→ What the task asks: Reproduce all entries precisely, down to the last character.

→ Records to process:

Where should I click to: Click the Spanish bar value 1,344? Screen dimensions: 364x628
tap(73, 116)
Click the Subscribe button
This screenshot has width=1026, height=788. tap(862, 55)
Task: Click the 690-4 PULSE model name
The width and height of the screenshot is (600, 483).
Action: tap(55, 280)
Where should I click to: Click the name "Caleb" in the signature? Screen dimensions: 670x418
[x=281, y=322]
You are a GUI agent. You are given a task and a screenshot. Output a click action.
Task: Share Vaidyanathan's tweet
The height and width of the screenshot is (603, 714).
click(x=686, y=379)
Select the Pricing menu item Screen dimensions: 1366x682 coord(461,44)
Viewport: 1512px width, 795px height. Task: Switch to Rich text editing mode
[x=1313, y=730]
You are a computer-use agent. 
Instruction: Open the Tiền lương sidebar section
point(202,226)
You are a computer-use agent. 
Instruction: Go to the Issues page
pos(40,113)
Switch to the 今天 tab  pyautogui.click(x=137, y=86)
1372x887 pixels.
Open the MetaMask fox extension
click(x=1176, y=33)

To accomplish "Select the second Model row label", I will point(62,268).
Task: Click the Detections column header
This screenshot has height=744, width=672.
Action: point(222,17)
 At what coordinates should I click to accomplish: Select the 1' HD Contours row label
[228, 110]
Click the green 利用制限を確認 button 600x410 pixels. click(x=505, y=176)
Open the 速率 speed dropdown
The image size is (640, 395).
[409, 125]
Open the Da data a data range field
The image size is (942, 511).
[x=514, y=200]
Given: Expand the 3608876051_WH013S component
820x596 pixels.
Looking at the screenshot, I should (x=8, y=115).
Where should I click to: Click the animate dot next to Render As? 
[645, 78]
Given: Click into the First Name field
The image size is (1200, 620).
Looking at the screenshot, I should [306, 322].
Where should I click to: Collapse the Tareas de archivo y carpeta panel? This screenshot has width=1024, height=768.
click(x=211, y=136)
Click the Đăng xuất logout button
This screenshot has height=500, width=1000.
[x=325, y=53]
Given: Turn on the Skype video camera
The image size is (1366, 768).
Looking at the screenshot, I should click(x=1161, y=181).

→ Written answer:
Where should I click to: Click the Spanish bar value 1,344? Screen dimensions: 364x628
tap(73, 116)
Click the Subscribe button
This screenshot has width=1026, height=788. tap(862, 55)
Task: Click the 690-4 PULSE model name
The width and height of the screenshot is (600, 483).
Action: tap(55, 280)
Where should I click to: Click the name "Caleb" in the signature? Screen dimensions: 670x418
[x=281, y=322]
You are a GUI agent. You are given a task and a screenshot. Output a click action.
Task: Share Vaidyanathan's tweet
The height and width of the screenshot is (603, 714).
click(x=686, y=379)
Select the Pricing menu item Screen dimensions: 1366x682 coord(461,44)
Viewport: 1512px width, 795px height. Task: Switch to Rich text editing mode
[x=1313, y=730]
You are a computer-use agent. 
Instruction: Open the Tiền lương sidebar section
point(202,226)
You are a computer-use agent. 
Instruction: Go to the Issues page
pos(40,113)
Switch to the 今天 tab  pyautogui.click(x=137, y=86)
1372x887 pixels.
Open the MetaMask fox extension
click(x=1176, y=33)

To accomplish "Select the second Model row label", I will point(62,268).
Task: Click the Detections column header
This screenshot has height=744, width=672.
Action: point(222,17)
 At what coordinates should I click to accomplish: Select the 1' HD Contours row label
[228, 110]
Click the green 利用制限を確認 button 600x410 pixels. click(x=505, y=176)
Open the 速率 speed dropdown
The image size is (640, 395).
[409, 125]
Open the Da data a data range field
The image size is (942, 511).
[x=514, y=200]
Given: Expand the 3608876051_WH013S component
820x596 pixels.
Looking at the screenshot, I should (x=8, y=115).
Where should I click to: Click the animate dot next to Render As? 
[645, 78]
Given: Click into the First Name field
The image size is (1200, 620).
Looking at the screenshot, I should [306, 322].
Where should I click to: Collapse the Tareas de archivo y carpeta panel? This screenshot has width=1024, height=768.
click(x=211, y=136)
Click the Đăng xuất logout button
This screenshot has height=500, width=1000.
[x=325, y=53]
Given: Turn on the Skype video camera
The image size is (1366, 768).
Looking at the screenshot, I should click(x=1161, y=181).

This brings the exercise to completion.